Spenser, Edmund. "Amoretti: Sonnet 54." The Norton Anthology of Poetry. 5th ed. Ed. Margaret Ferguson. New York: Norton, 2005. 140.

1 comment:

  1. The sonnets of Amoretti draw heavily on authors of the Petrarchan tradition, most obviously Torquato Tasso and Petrarch himself[5]. “In Amoretti, Spenser often uses the established topoi, for his sequence imitates in its own way the traditions of Petrarchan courtship and its associated Neo-Platonic conceits” [6]. Apart from the general neo-platonic conceit of spiritual love in opposition to physical love, he borrows specific images and metaphors, including those that portray the beloved or love itself as cruel tormenter. Many critics, in light of what they see as his overworking of old themes, view Spenser as being a less original and important sonneteer than contemporaries such as Shakespeare and Sir Philip Sidney.
    However, Spenser also revised the tradition that he was drawing from. Amoretti breaks with conventional love poetry in a number of ways. In most sonnet sequences in the Petrarchan tradition, the speaker yearns for a lover who is sexually unavailable. Not only is there a conflict between spiritual and physical love, but the love object is often already married; it is an adulterous love. “Spenser’s innovation was to dedicate an entire sequence to a woman he could honorably win” [7]. Elizabeth Boyle was an unmarried woman, and their love affair eventually ended in marriage.

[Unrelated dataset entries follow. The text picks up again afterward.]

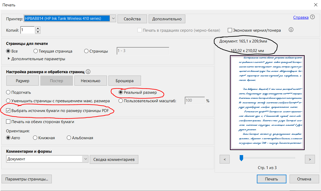Decrease the number of copies
This screenshot has height=191, width=321.
pos(38,32)
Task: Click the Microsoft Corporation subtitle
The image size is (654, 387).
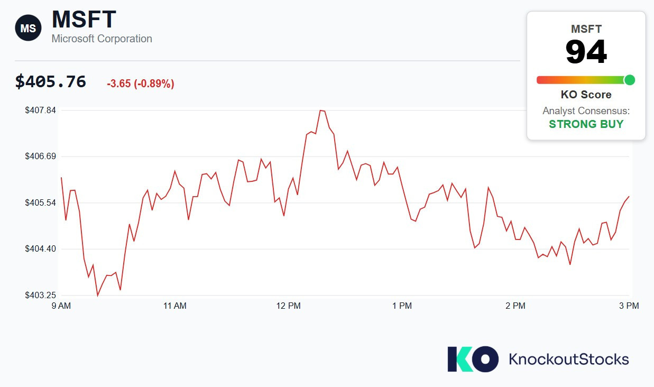Action: point(102,39)
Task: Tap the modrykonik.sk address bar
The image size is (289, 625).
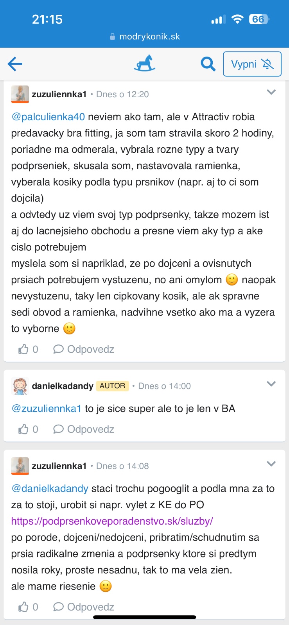Action: 145,37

    In addition, the Petrarchan tradition tends to be obsessed with the instability and discontinuity of the love situation. The speaker’s feelings, thoughts, and motives continually change and shift. The love situation is fraught with egotism, conflict, and continual transformations within the speaker. These conflicts are never resolved, but continue on endlessly as the poet is continually frustrated by the rejection of his beloved or his inability to reconcile spiritual and physical love.[8]. While Petrarch finds some semblance of resolution in rejection of physical love and the subsequent death of his beloved, and Renaissance Petrarchism tends to ignore resolution and glorify the state of indeterminacy, Spenser finds his own unique solution. He eventually moves away from the constant transformation and self-absorption of the Petrarchan love situation, and towards the “peace and rest Spenser finds in the sacred world of marriage” [9]. He represents the Protestant conception of marriage, celebrating it as a sanctuary in which two people can find peace and rest in a mutual love covenant, in which spiritual and physical love can exist in harmony rather than as contraries [10].